Velvet Underground fans often complain that this album is less edgy and groundbreaking than their other three efforts. I agree with this claim completely, and I think Loaded is the only album the band released that really sounds like a product of its era. At the same time, I think 1969-1970 was an incredibly inspired time for music, so fitting into this era is a good thing. 1969 and 1970 witnessed a shift in the rock world away from psychedelia toward country and folk sensibilities. 1969 saw The Band release their second album, the Stones release the country-tinged Let It Bleed, and Dylan release the pure-country Nashville Skyline. 1970 featured Zeppelin's shift to folk with their third album. Even the true champions of psychedelia, the Grateful Dead, released the folk rock classics Workingman's Dead and American Beauty in 1970. Loaded stands up well amid these albums.

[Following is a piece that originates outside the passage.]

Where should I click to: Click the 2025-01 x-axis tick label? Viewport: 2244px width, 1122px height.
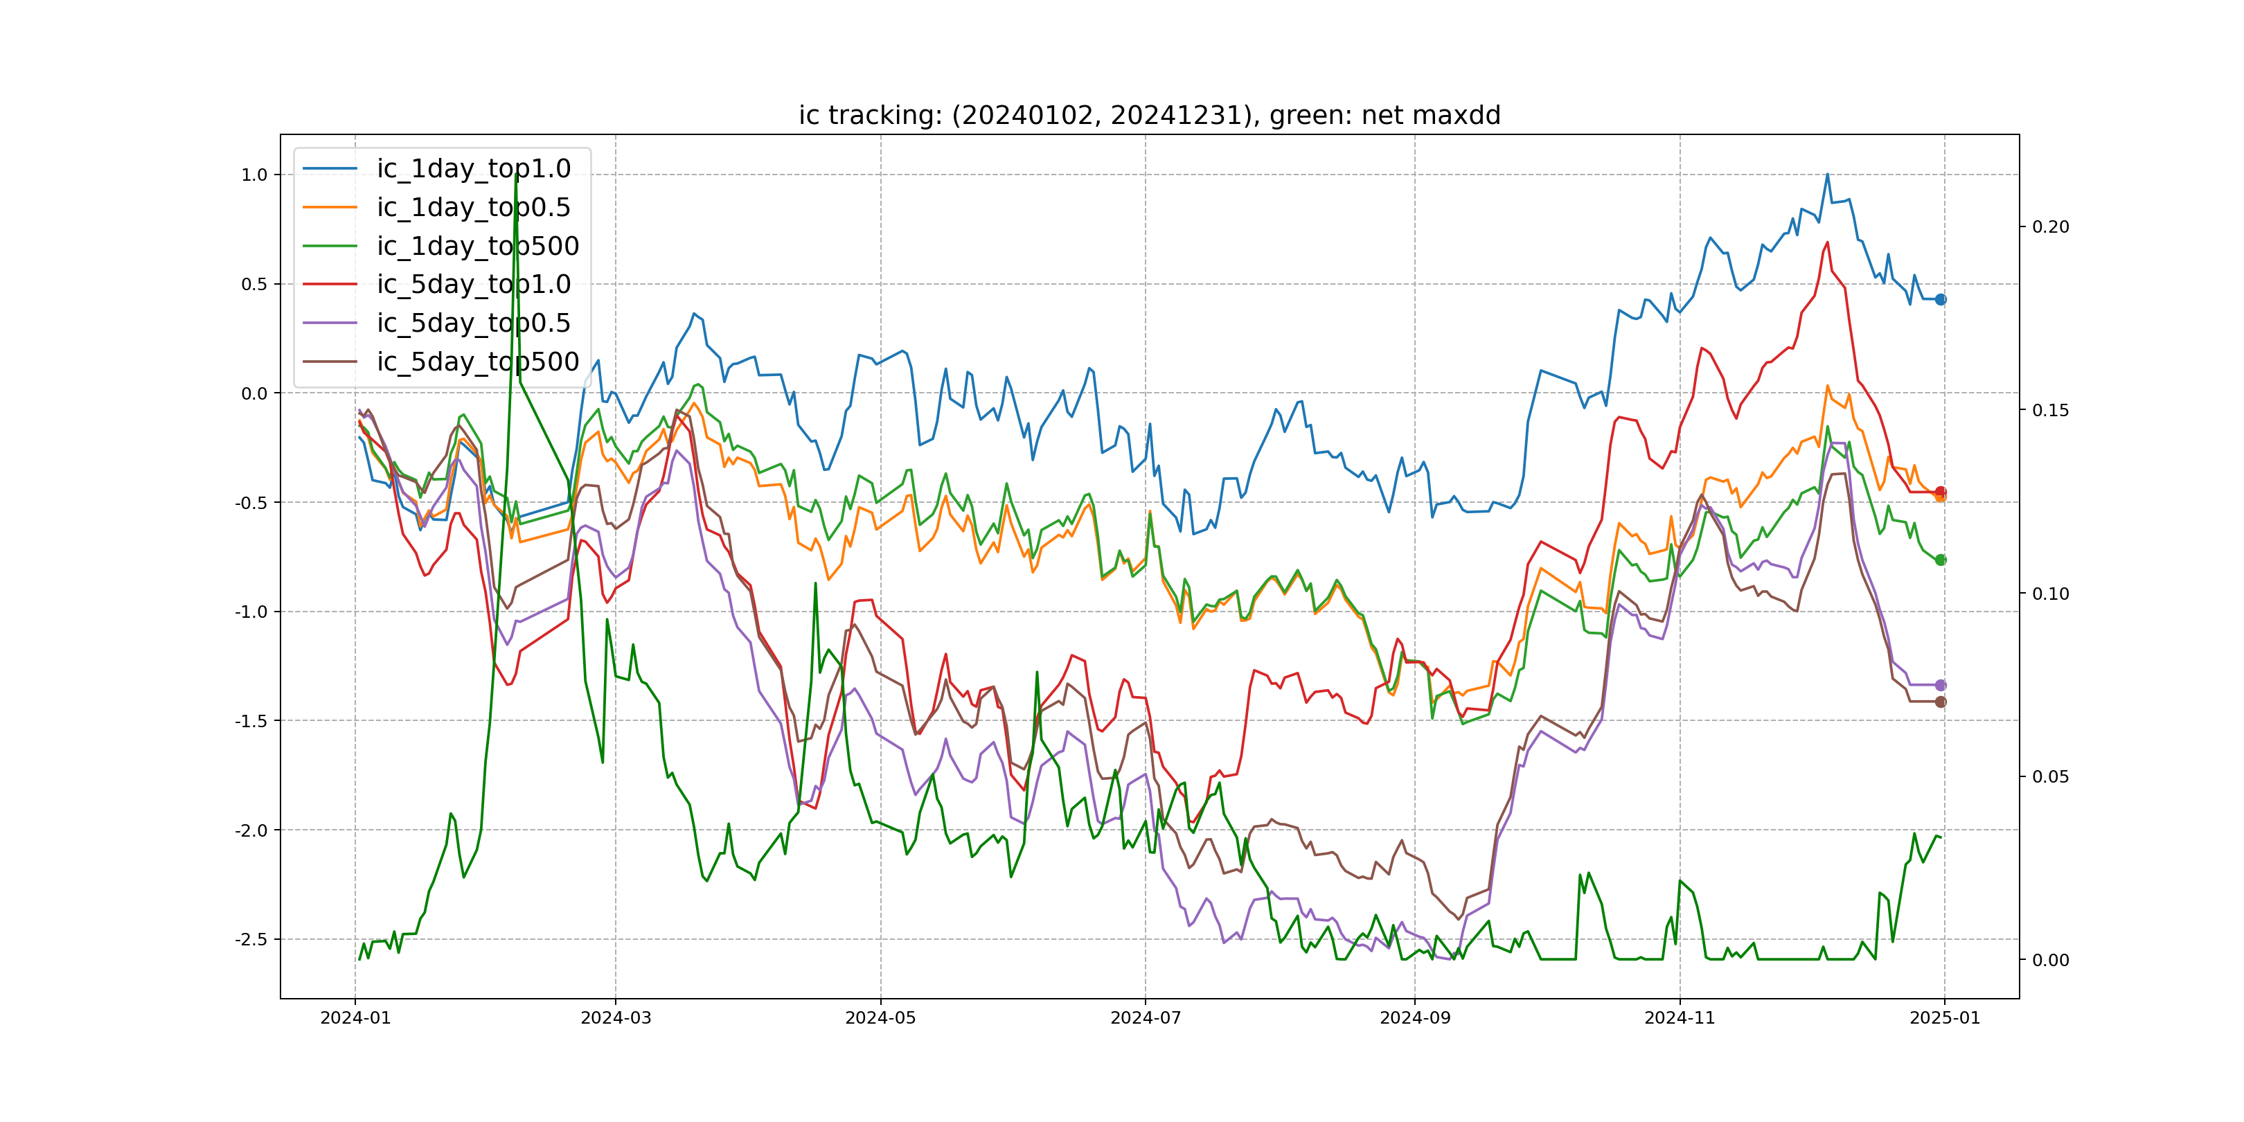click(x=1944, y=1018)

I also think I like this album because I typically listen to classic rock rather than the alternative rock many Velvet Underground fans prefer. Along with the Velvet Underground, I would say the Rolling Stones and pre-'75 Grateful Dead are my favorite bands. "Sweet Jane" and "Rock and Roll" are two of the greatest classic rock songs ever. "Oh! Sweet Nuthin'" is almost as great, and the rest of the songs are better than filler to my ears (I love "Cool It Down," contrary to many of the other reviewers). And while the album lacks the alternative sound, some of the lyrics still hint at Lou Reed's cynicism ("Who Loves the Sun", "Train Round the Bend").

There is no doubt in my mind that Loaded is far more accessible than the other three Velvet Undergound albums. It is the one recording by the band that I think could appeal to many casual listeners. People can quibble over whether this really is the Velvet Underground because of all the personnel changes, but that just draws attention away from the great music you will find here. The extra tracks are a nice touch and worth the extra money, though not essential to most folks. Still, any fan of the Velvet Underground (especially Lou Reed) or classic rock should check this album out.